An examination of retirement income sources revealed nearly half (47%) of respondents do not know with a high degree of confidence how much of their current income will be replaced by Social Security, and a comparable number (44%) are similarly unsure concerning their employer-sponsored (defined contribution) retirement plan (i.e., 401(k), 403(b)). More than three in five preretirees (62%) do not know how much they can expect to withdraw from their savings annually during retirement.

Working with an adviser appears to help; 58% of those who have worked with an adviser to develop a written retirement income strategy are confident about how much of their income will be replaced by Social Security, and 55% are confident about how much of their income will be replaced by their employer-sponsored retirement plan. 

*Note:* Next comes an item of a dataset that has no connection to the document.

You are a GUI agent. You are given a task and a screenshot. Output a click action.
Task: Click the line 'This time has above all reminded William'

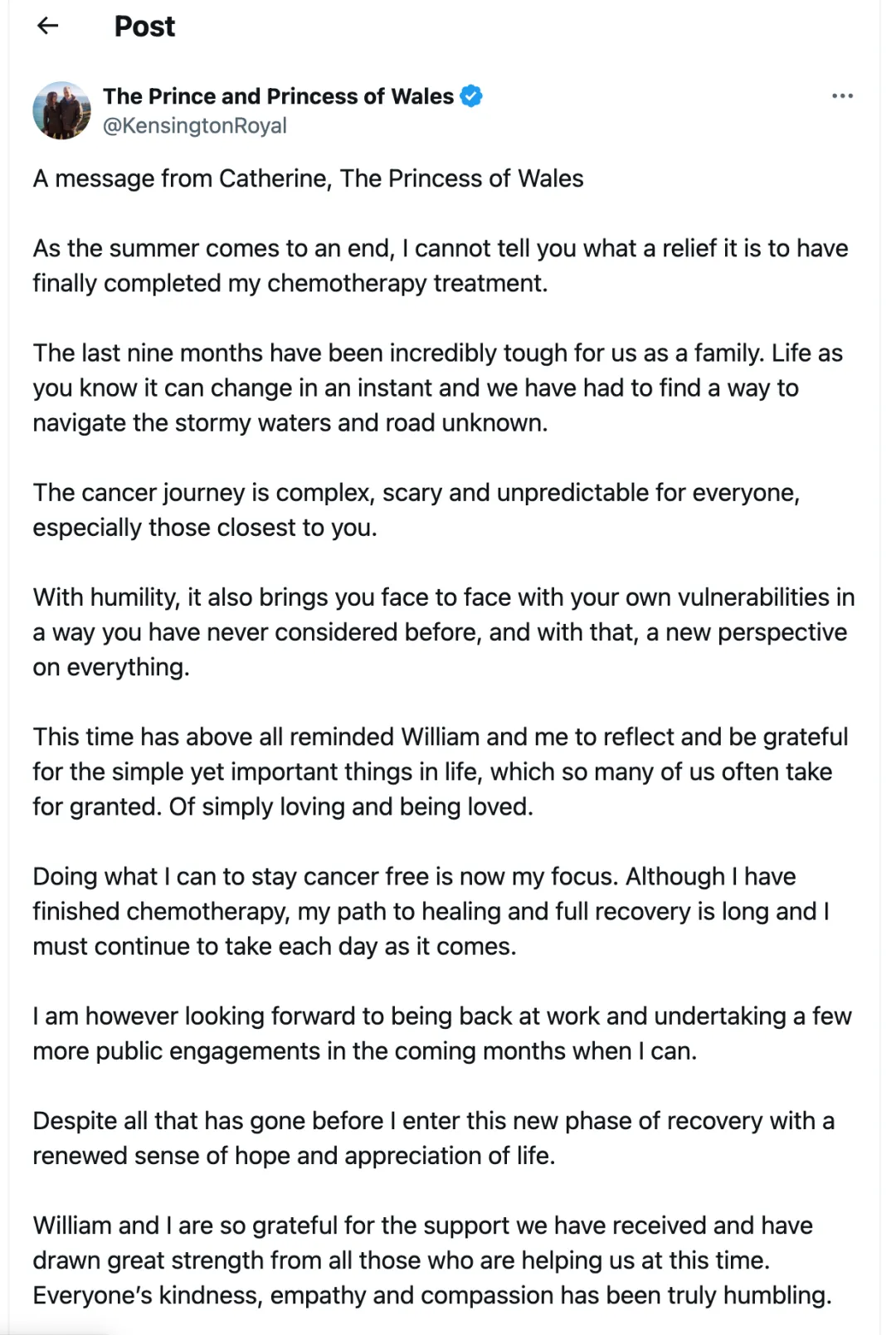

The survey revealed two retirement misconceptions that might have serious implications on retirees' retirement income. When asked what adjustment they would make if they were unable to retire as planned due to insufficient income, the top two responses were to delay retirement (62%) and to increase sources of income in ways such as working part-time (45%). However, one-third of today's retirees surveyed were forced into retirement due to circumstances beyond their control, such as health issues and company downsizing, indicating that working longer may not be a realistic option for many people. 

Secondly, the majority (74%) of preretirees anticipates taking Social Security benefits at their "full" retirement age (between ages 66 to 67) or later. However, the majority (63%) of today's retirees were forced to tap Social Security benefits early, sacrificing their benefit amount by as much as 25%. 

"Assuming you can just stay on the job longer could cost you," said Michael Doshier, vice president of Retirement Marketing for Franklin Templeton Investments. "But taking just a little time to write down a plan, with an adviser, can not only help you understand your true options better, it might also reduce your feelings of stress."

The 2013 Franklin Templeton Retirement Income Strategies and Expectations (RISE) survey was conducted online during January among a sample of 1,001 men and 1,001 women, who were 18 years of age or older.